Hans Rosling had a way with numbers. A health practitioner, teacher and statistician, he challenged millions of peoples’ preconceptions about basic issues like poverty and population growth. He did this not by giving standard power point lectures or showing endless graphs but by bringing the data to life with clever visualizations delivered with impeccable comic timing and an understated Swedish charm.
Rosling’s death from pancreatic cancer at the age of 68 is a sad loss to all of us who learned from him. No lesser figures than Bill and Melinda Gates have called him a hero of our time. He will be particularly missed given how strongly the current political zeitgeist seems to be moving away from everything Rosling stood for: factual accuracy and an evidence-based worldview.
Rosling was the first to acknowledge that stats aren’t everything; the world is not an Excel spreadsheet, and many things can’t be best appreciated with numbers. As he told the Guardian in a 2013 interview: “My interest is not data, it’s the world. And part of world development you can see in numbers. Others, like human rights, empowerment of women, it’s very difficult to measure in numbers.”
But in areas where the statistics are clear and the data strong, he was troubled by just how resistant first-world preconceptions could be to change. Even august audiences such as that at the American Association for the Advancement of Science annual meeting failed his test, believing that fertility rates were much higher in developing countries than is actually the case (the global average is in fact 2.4 children per woman; Rosling liked to talk about how the world has now reached “peak child”).
Although his talks went viral and he became a darling of the TED/Davos set, Rosling refused to have his head turned by fame. “Fame is a dangerous thing. It’s what the post-industrial society wants. They want fame and many followers on Twitter. But to really make the world understandable, that challenge is remaining,” he said. Rosling’s speaking fees were donated to his Gapminder Foundation, which used downloadable software so that his data visualizations could be customized and used by anyone.
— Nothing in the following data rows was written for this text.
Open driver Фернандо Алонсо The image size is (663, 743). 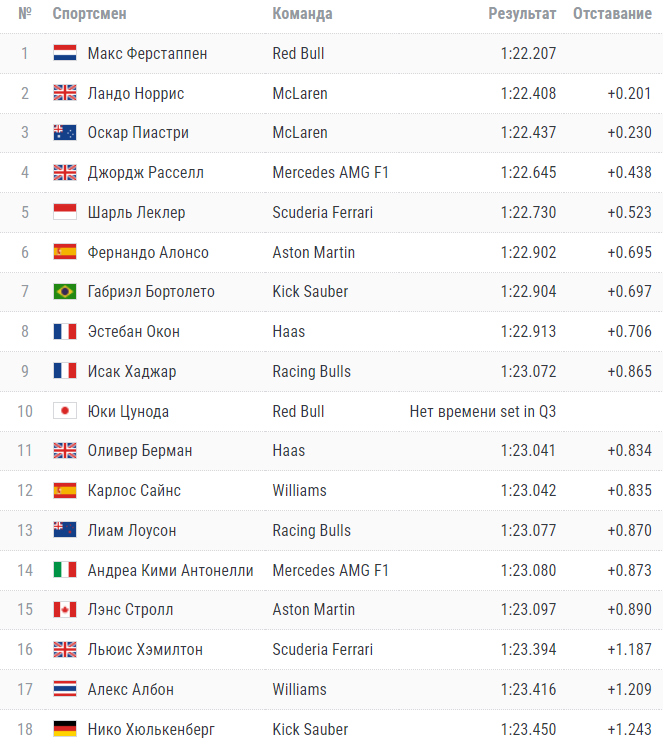(148, 252)
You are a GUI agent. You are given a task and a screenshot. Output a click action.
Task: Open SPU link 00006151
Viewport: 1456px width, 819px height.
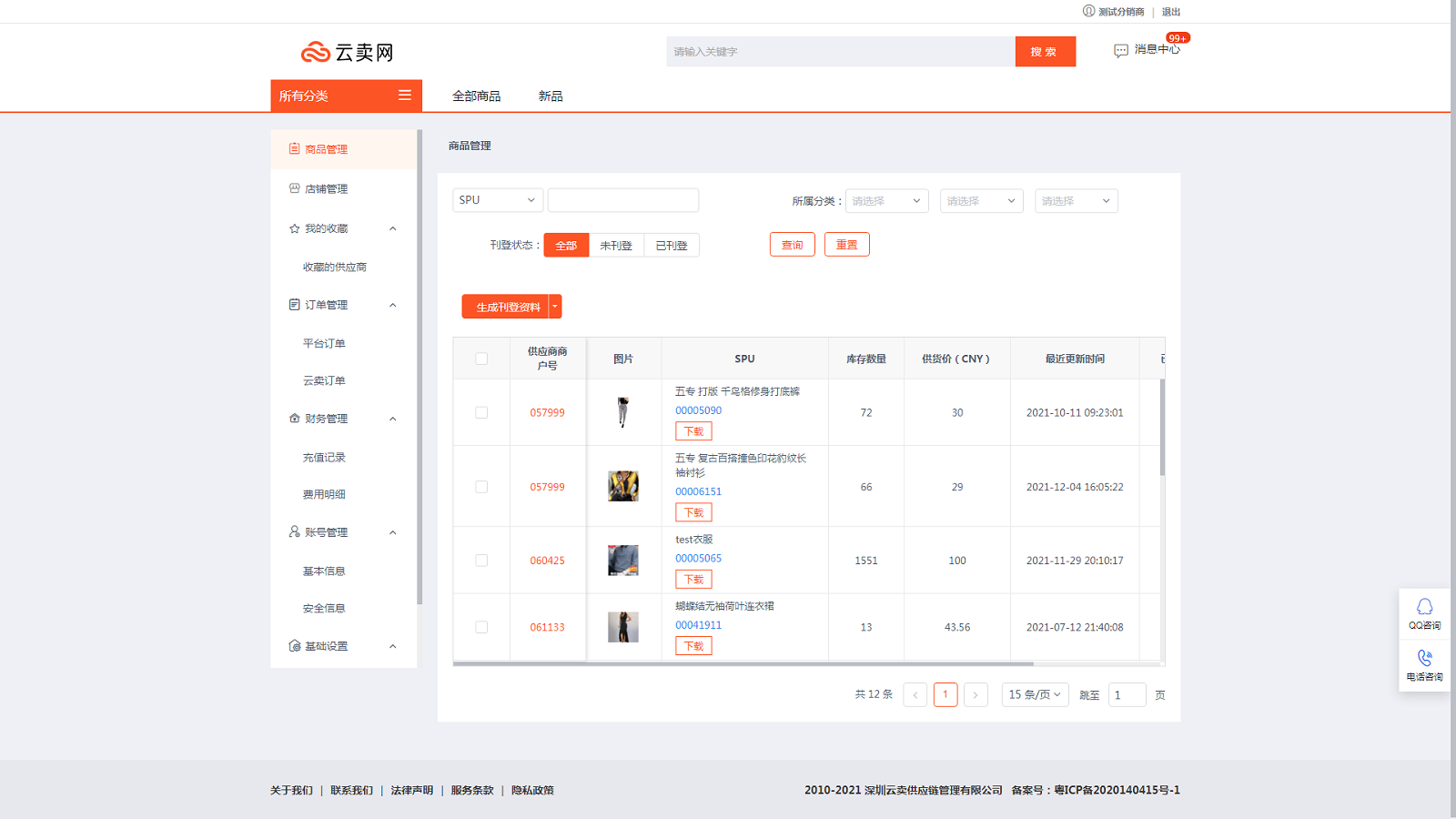(698, 491)
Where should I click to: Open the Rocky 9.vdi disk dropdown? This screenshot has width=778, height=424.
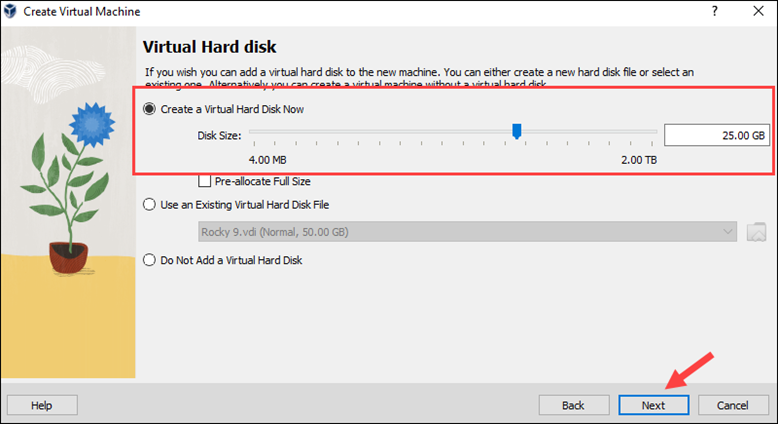(x=467, y=232)
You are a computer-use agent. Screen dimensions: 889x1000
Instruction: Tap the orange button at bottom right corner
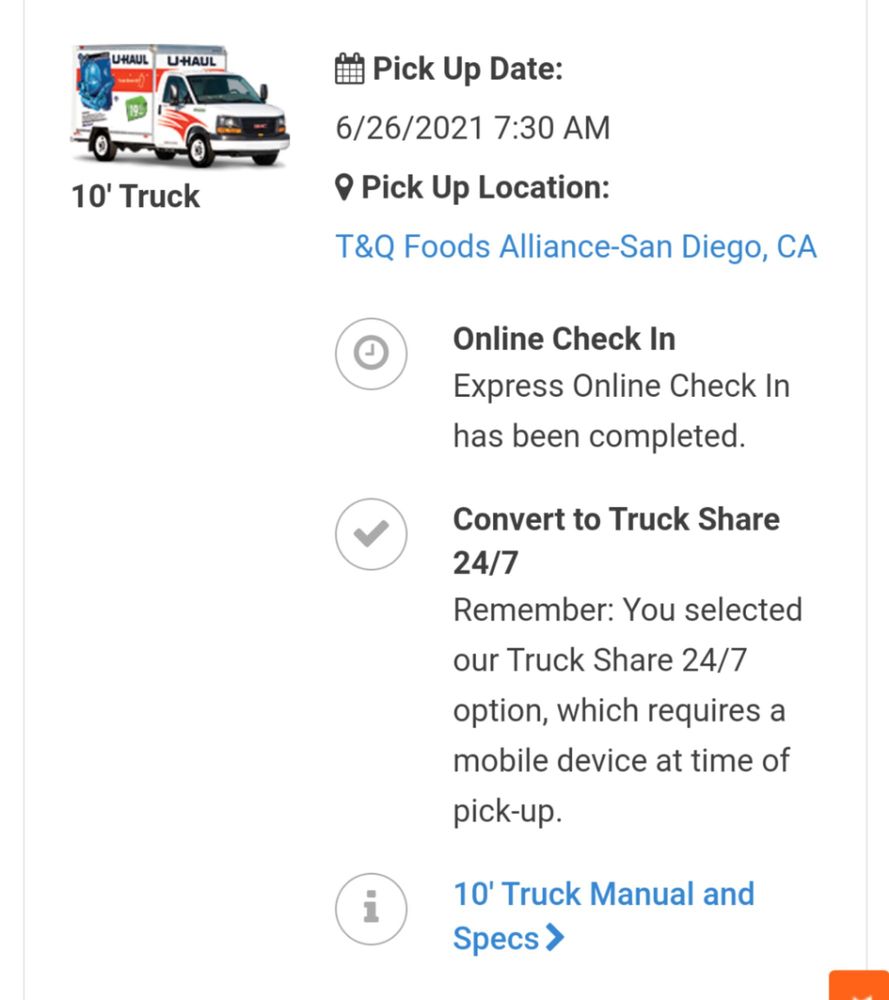click(860, 986)
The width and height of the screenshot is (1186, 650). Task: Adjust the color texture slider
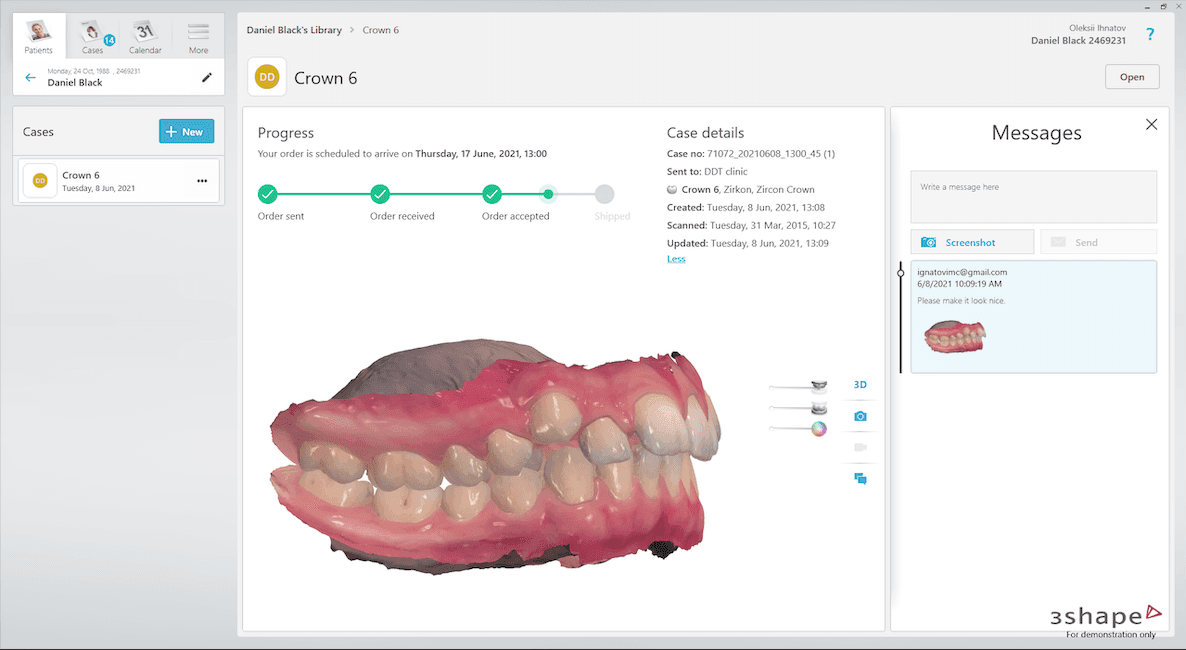click(798, 429)
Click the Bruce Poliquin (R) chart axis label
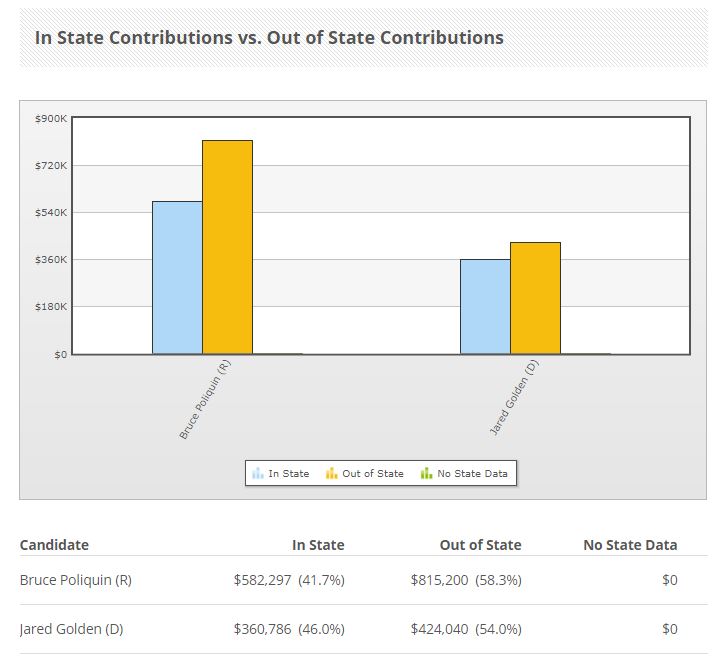This screenshot has width=721, height=658. pos(205,400)
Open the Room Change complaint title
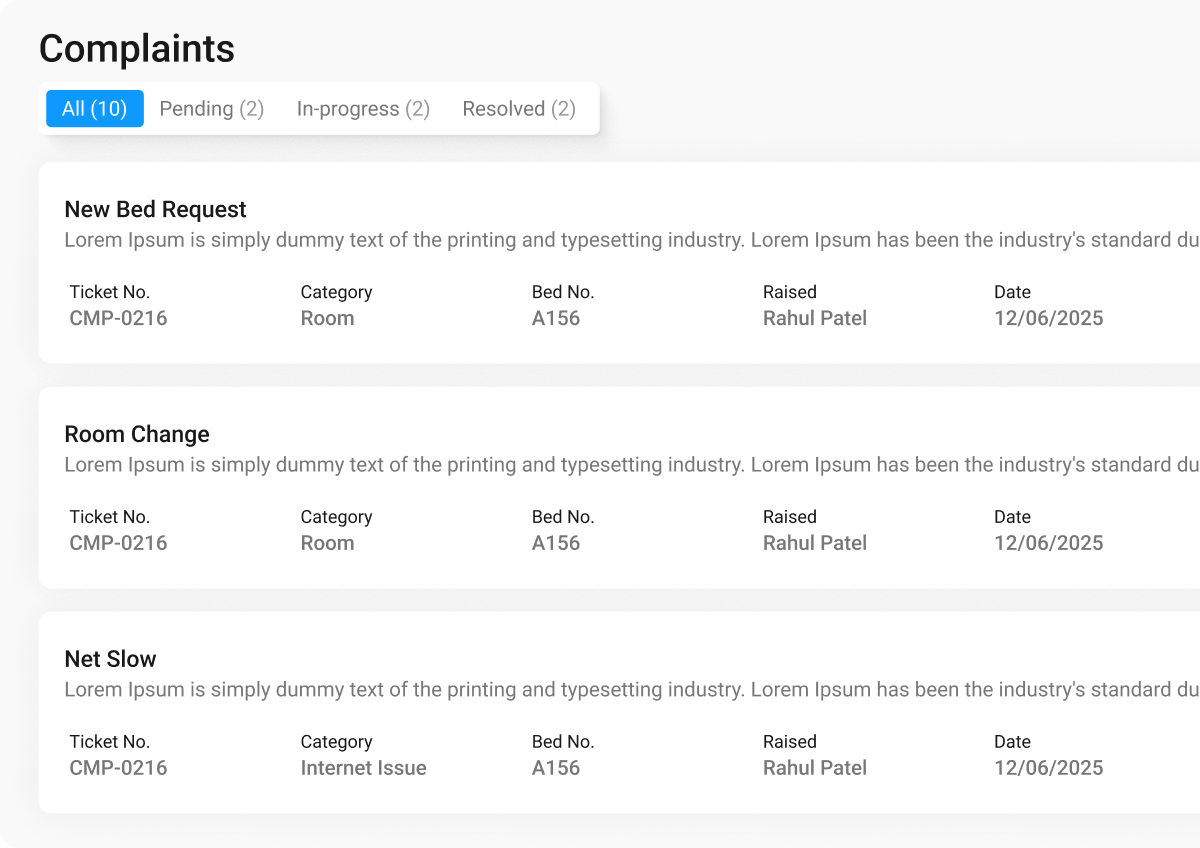Viewport: 1200px width, 848px height. [x=137, y=434]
As a trained health practitioner who had spent his early professional years working in Mozambique, Rosling stayed firmly grounded, and his optimism was tempered by a deep empathy about urgent health crises. In 2014, for example, in the midst of the West African Ebola epidemic, he decamped to Monrovia. For several months Rosling occupied room 319 of Liberia’s Ministry of Health and Social Welfare, and worked alongside the country’s head of Ebola surveillance in an effort to better understand how the epidemic was spreading and could best be controlled.
Rosling’s lasting inspiration, not least to all of us at the Alliance for Science, lies in his determination not to be swayed from maintaining a fact-based worldview, and his readiness to challenge those from whatever political perspective who let their prejudices or ideologies get in the way of truth. In one famous exchange, he took a Swedish TV journalist to task for always talking about war and disaster and missing the bigger picture. “The facts are not up for discussion. I am right and you are wrong,” he ended.
But whatever his popularity on the lecture circuit, lately it felt like Rosling was swimming against the tide. In today’s era of post-truth populism, where powerful world leaders from Donald Trump to Vladimir Putin promote demagogic anti-intellectualism in order to ignore evidence and spread whatever falsehoods serve most to cement their grip on power, a voice like Rosling’s is surely more needed than ever.
Tragically, Hans Rosling’s candle in the darkness has gone out. Now it is incumbent on all of us to defend his legacy. Data matters. Numbers count, as does genuine expertise and scientific objectivity. The truth may have gone out of fashion for some, but that makes it even more worth fighting for.